Hive常见的多维度聚合函数有:
- With Cube:任意维度聚合
- Grouping Sets:指定维度聚合
- With Rollup:GROUP BY最左侧的维度为主层级聚合
测试sql:
use db01;
create table if not exists db01.t12(id int,name string,age string,dt string)

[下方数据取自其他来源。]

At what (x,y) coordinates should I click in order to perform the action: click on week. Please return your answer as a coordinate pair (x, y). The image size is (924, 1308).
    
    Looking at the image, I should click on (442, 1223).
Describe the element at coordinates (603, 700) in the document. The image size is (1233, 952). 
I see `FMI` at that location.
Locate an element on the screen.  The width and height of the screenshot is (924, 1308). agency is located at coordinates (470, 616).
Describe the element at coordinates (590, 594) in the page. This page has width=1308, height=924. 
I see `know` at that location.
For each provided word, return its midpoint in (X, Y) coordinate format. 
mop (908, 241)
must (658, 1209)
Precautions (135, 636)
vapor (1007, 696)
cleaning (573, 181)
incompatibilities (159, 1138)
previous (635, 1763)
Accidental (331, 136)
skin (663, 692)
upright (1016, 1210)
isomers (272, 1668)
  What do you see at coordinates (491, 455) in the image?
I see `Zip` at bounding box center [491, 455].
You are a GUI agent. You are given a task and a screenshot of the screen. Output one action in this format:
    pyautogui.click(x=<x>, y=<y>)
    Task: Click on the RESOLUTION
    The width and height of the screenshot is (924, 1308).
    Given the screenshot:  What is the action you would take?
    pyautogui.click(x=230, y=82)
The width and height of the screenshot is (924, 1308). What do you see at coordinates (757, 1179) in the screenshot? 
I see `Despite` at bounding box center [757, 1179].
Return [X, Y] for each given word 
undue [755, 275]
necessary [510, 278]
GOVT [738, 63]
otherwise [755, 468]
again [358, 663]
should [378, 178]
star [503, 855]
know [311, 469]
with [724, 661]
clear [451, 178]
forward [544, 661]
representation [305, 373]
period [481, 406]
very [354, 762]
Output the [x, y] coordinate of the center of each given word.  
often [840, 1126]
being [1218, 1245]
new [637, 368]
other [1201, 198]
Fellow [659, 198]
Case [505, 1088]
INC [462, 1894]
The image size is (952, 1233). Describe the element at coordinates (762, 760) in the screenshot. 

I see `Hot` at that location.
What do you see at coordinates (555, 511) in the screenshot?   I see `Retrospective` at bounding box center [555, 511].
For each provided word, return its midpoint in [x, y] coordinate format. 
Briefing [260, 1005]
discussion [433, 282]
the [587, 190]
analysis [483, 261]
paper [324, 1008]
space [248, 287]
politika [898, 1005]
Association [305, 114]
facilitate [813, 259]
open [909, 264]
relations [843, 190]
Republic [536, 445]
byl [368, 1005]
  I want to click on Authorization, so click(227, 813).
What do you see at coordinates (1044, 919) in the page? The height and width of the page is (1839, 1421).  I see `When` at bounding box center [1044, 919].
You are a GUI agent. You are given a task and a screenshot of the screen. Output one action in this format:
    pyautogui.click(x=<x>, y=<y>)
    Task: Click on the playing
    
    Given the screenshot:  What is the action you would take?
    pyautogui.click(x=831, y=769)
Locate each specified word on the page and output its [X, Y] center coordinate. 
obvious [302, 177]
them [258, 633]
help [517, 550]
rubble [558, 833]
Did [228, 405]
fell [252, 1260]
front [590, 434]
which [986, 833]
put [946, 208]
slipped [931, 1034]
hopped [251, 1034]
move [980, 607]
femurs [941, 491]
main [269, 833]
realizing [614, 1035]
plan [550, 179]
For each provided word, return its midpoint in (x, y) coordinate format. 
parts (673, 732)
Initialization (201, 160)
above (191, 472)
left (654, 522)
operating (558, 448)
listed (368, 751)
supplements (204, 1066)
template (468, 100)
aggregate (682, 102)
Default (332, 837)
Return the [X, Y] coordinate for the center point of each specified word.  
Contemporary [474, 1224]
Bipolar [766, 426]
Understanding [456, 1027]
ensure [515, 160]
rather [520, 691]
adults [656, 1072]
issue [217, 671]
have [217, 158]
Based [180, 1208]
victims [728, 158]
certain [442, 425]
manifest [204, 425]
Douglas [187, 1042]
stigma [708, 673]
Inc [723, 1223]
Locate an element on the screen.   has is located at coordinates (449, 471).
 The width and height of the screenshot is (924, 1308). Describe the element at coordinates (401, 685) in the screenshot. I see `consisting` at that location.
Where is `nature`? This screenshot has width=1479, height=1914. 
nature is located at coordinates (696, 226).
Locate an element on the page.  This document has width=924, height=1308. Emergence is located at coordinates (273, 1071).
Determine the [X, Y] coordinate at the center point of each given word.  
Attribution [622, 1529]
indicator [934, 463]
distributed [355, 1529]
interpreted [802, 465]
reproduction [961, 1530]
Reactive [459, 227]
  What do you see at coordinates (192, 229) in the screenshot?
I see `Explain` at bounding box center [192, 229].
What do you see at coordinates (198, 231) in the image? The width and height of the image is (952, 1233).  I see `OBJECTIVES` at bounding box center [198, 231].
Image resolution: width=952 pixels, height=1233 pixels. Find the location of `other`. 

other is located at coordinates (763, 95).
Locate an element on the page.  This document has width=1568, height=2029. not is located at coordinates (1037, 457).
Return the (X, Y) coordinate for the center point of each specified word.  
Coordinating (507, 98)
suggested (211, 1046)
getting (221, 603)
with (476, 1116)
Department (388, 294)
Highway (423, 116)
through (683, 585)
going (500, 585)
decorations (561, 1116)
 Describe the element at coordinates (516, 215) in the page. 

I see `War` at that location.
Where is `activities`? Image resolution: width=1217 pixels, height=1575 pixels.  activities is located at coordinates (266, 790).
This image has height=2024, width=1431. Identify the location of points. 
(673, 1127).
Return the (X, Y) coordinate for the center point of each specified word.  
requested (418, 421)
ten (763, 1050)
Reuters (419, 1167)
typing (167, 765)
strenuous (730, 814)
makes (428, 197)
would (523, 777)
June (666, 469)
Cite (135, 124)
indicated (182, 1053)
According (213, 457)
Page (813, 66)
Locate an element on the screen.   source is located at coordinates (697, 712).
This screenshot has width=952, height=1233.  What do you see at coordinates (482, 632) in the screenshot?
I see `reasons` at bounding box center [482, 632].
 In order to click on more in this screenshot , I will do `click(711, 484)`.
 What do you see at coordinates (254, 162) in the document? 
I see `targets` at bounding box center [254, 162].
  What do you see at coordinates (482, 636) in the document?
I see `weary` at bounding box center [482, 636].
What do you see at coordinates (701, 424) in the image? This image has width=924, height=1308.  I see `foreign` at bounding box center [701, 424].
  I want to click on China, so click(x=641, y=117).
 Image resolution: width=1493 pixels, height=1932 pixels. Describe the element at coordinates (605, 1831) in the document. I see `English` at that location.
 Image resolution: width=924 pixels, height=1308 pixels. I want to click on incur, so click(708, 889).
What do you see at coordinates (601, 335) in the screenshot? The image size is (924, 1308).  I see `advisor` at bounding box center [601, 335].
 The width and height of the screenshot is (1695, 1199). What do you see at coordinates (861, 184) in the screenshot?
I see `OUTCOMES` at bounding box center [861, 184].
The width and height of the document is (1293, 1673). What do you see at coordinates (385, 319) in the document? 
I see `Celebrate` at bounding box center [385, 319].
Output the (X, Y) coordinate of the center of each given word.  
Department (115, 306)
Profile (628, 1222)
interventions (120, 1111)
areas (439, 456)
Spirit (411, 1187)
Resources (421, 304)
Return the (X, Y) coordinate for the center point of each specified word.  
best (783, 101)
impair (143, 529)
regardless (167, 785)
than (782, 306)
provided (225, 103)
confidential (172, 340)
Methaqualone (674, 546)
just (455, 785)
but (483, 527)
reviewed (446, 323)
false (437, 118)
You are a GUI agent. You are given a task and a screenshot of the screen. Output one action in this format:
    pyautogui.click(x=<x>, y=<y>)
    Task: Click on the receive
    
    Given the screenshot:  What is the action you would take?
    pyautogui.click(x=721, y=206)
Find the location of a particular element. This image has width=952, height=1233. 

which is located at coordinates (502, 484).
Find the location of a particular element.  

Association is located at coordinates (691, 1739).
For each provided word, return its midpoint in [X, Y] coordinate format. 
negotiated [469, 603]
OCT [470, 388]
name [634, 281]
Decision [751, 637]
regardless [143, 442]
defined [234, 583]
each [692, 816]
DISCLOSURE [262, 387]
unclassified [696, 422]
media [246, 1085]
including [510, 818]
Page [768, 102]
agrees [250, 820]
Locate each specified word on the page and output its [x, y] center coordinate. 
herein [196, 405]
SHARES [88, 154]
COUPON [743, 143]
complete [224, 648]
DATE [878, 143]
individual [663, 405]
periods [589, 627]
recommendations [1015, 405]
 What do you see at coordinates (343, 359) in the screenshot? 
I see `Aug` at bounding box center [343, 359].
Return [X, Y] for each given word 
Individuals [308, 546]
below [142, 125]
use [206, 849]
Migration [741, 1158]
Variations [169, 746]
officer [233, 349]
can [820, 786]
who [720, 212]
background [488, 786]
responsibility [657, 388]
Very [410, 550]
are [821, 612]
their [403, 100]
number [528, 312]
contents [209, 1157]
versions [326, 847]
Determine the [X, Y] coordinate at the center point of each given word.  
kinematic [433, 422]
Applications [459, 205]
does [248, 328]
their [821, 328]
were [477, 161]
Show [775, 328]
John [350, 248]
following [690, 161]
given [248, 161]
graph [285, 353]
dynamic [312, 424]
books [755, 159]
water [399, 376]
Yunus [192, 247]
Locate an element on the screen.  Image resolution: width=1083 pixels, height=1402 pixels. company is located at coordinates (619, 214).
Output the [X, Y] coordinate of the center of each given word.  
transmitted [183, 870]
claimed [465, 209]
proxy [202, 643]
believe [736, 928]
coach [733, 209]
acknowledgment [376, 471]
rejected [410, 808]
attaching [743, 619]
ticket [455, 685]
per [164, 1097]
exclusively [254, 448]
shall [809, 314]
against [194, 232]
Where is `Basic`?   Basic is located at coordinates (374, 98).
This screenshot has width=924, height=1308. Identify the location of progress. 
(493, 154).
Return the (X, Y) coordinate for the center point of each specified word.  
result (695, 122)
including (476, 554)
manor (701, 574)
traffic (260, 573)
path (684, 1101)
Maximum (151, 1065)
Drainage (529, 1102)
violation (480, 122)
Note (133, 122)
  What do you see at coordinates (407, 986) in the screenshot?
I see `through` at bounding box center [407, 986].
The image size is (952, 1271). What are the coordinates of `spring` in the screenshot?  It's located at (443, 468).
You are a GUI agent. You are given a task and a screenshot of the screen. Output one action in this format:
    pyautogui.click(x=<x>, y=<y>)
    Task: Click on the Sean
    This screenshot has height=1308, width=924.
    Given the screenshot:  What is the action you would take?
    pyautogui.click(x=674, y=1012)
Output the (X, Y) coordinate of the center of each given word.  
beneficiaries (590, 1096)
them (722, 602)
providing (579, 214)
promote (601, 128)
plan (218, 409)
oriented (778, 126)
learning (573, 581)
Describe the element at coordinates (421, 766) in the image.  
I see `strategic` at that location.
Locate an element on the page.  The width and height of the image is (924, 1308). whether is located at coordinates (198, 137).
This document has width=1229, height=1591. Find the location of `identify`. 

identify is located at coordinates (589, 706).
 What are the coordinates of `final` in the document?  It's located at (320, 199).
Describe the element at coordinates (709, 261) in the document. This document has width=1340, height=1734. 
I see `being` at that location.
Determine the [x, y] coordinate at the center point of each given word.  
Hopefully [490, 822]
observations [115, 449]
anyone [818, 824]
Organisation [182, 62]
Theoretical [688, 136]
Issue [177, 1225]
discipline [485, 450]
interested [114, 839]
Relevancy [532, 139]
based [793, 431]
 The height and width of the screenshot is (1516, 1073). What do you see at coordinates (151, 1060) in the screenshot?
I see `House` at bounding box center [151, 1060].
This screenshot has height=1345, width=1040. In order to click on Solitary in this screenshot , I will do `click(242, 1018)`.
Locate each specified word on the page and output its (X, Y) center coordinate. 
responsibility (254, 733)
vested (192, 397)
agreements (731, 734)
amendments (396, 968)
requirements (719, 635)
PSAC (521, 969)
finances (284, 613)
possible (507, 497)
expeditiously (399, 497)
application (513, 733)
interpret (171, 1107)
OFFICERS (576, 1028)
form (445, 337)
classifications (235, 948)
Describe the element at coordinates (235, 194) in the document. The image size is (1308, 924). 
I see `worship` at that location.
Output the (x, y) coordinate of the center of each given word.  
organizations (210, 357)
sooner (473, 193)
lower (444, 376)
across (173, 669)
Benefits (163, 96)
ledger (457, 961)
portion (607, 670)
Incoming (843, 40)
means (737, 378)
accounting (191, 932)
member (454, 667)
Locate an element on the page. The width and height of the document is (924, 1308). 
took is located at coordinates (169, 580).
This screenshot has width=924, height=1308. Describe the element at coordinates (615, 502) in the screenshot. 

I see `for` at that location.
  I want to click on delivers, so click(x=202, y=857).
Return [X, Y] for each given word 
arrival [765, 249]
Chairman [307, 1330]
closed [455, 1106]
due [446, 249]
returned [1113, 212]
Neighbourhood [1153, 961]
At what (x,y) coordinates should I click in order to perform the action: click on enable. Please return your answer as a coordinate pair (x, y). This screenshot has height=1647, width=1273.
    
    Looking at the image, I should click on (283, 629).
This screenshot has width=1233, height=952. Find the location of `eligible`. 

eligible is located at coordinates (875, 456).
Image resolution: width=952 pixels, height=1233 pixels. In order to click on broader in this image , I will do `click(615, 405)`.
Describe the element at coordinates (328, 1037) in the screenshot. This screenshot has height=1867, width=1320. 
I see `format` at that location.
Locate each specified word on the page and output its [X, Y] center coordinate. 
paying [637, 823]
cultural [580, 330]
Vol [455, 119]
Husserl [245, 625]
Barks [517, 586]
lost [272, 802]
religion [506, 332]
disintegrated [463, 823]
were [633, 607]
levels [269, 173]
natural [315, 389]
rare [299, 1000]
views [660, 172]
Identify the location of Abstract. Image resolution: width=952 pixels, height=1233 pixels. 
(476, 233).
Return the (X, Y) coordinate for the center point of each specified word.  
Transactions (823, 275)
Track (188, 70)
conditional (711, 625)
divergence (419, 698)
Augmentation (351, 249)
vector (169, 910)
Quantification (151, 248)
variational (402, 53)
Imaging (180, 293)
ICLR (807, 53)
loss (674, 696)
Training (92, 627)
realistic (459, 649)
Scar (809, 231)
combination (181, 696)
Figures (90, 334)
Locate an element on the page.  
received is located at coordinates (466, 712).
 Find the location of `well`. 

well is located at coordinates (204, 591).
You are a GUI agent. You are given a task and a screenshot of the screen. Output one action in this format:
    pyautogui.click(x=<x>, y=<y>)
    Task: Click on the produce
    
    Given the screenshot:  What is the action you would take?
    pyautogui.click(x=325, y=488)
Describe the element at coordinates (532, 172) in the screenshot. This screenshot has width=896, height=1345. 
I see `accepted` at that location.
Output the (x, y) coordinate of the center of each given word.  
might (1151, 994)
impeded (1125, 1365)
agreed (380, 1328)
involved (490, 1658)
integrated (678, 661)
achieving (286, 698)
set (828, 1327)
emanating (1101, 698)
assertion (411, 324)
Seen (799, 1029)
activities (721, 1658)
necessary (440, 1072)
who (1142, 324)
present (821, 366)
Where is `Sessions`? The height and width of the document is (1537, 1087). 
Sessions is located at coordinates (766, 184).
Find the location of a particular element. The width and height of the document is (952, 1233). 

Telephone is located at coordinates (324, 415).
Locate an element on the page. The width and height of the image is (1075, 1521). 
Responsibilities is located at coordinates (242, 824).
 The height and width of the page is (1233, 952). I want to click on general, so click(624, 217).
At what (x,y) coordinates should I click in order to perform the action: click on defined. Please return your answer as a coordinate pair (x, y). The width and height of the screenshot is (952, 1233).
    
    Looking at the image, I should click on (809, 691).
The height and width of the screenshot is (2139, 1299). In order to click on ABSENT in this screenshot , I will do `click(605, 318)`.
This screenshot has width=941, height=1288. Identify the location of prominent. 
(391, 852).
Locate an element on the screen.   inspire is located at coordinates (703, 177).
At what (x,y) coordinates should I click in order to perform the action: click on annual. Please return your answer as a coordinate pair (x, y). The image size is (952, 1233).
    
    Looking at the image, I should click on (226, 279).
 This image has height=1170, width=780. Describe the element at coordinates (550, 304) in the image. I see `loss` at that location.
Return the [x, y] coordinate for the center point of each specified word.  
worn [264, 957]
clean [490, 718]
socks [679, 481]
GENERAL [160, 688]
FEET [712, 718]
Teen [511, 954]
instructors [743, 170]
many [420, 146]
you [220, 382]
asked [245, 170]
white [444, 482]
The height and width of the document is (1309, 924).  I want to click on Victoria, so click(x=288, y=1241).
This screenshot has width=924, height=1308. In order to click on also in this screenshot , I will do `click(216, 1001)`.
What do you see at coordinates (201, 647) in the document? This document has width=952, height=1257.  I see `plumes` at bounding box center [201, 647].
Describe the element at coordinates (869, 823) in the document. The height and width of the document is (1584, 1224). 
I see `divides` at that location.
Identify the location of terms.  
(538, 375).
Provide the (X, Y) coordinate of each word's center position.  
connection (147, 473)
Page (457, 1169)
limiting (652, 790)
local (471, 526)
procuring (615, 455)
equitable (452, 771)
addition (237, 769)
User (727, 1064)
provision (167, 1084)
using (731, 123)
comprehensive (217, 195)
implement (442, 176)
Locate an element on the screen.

row format delimited fields terminated by ',' stored as textfile;
insert into db01.t12 values(1,'aa','12','2021-01-01'),(1,'aa','12','2021-01-02'),(2,'aa','14','2021-02-01'),(2,'bb','14','2021-02-02'),(3,'cc','16','2020-01-01');
1.分組(n个维度1种)
select id,name,count(dt)
from db01.t11
group by id,name
+-----+-------+------+
| id | name | _c2 |
+-----+-------+------+
| 1 | aa | 2 |
| 2 | aa | 1 |
| 3 | cc | 1 |
| 2 | bb | 1 |
+-----+-------+------+
2. with cube(n个维度2^n种)
select id,name,count(dt)
from db01.t11
group by id,name
with cube
+-------+-------+------+
| id | name | _c2 |
+-------+-------+------+
| NULL | aa | 3 |
| NULL | bb | 1 |
| 2 | NULL | 2 |
| NULL | NULL | 5 |
| NULL | cc | 1 |
| 1 | NULL | 2 |
| 3 | NULL | 1 |
+-------+-------+------+
| 1 | aa | 2 |
| 2 | aa | 1 |
| 3 | cc | 1 |
| 2 | bb | 1 |
3.with rollup(n个维度n+1种)
select id,name,count(dt)
from db01.t11
group by id,name
with rollup
+-------+-------+------+
| id | name | _c2 |
+-------+-------+------+
| 2 | NULL | 2 |
| NULL | NULL | 5 |
| 1 | NULL | 2 |
| 3 | NULL | 1 |
+-------+-------+------+
| 1 | aa | 2 |
| 2 | aa | 1 |
| 3 | cc | 1 |
| 2 | bb | 1 |
4.grouping sets
select id,name,count(dt),GROUPING__ID --两个下划线
from db01.t11
group by id,name
grouping sets((id,name),(),(id),(name))
+-------+-------+------+---------------+
| id | name | _c2 | grouping__id |
+-------+-------+------+---------------+
| NULL | aa | 3 | 2 |
| NULL | bb | 1 | 2 |
| 2 | NULL | 2 | 1 |
| 2 | bb | 1 | 0 |
| NULL | NULL | 5 | 3 |
| NULL | cc | 1 | 2 |
| 1 | NULL | 2 | 1 |
| 1 | aa | 2 | 0 |
| 2 | aa | 1 | 0 |
| 3 | NULL | 1 | 1 |
| 3 | cc | 1 | 0 |
+-------+-------+------+---------------+
grouping_id 算法
grouping_id的值是根据groupBy的列是否使用和列的顺序来决定。靠近groupBy的列为高位,远离groupBy的列为低位;列被使用则为’0’,列没有被使用则为’1’。按照此规则,对每种粒度的组合生成一组二进制数,然后将二进制数转成十进制数。(dim1, dim2), (dim1), (dim2), ( ) 对应的二进制数和十进制数见表格
代码实现 grouping_id
concat_ws
(
':'
, case when dim1 is not null then 'dim1' else null end
, case when dim2 is not null then 'dim2' else null end
) as group_id
聚合粒度 -> group_id
(dim1, dim2) -> dim1:dim2
(dim1) -> dim1
(dim2) -> dim2